The defence is asking the FBI agents who would have investigated Lesniak’s kidnapping to provide all documents, reports and other information relating to the man’s kidnapping and the efforts to capture notorious wanted man and prison escapee, Shawn Brown. Brown, one of the five 2002 prison escapees, was killed shortly after the kidnapping and it was alleged he was involved in that crime.
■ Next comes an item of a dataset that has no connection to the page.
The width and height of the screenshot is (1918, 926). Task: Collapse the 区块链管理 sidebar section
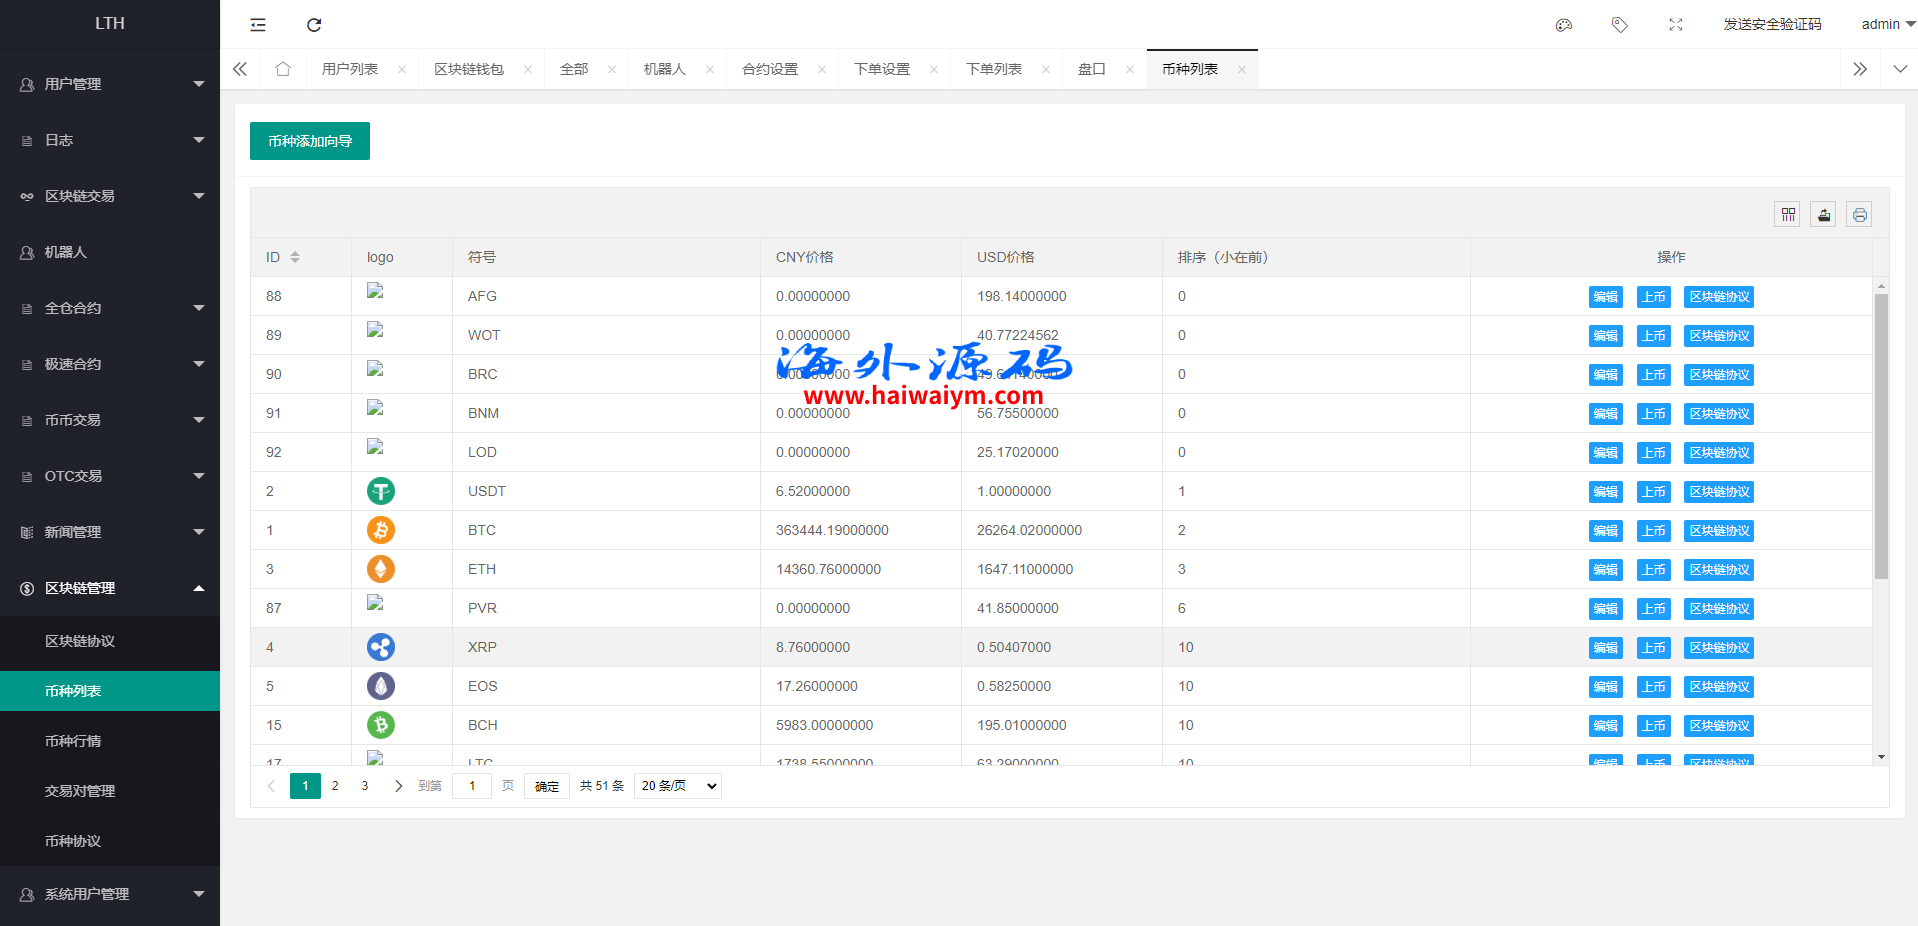pos(110,588)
The defence also wants from the agents, copies of all e-mails or other communication with Khan, the government of Guyana, the US State Department, the US Department of Justice, and the FBI with regard to Guyana for the period of April 2003 or December 2003. They want Michael Thomas, a US official formerly stationed at the embassy here, to testify in relation to the March 6, 2006 meeting at Ocean View.
Khan’s lawyers also want all documents that led to his inclusion in the drug report and also documents relating to several named persons who were arrested for drug-related crimes in the US.

Fishing expedition
In their motion to quash the subpoenas sought by Khan’s lawyers, the prosecution has labelled them as “fishing expeditions” and has argued that Khan is trying to circumvent the normal court procedure.

In relation to the defence seeking documentation for persons who have been charged for drug trafficking and who they feel may be used as witnesses during the trial, the prosecution said these are irrelevant unless the persons testify at the trials.

Also the prosecution pointed out that should the information sought end up in “the wrong hands” they can be “used to intimidate, harass and harm possible witnesses and their families.” The motion to dismiss said that although the government always has a strong interest in protecting its witnesses and those close to them, “that interest is particularly heightened in this case.”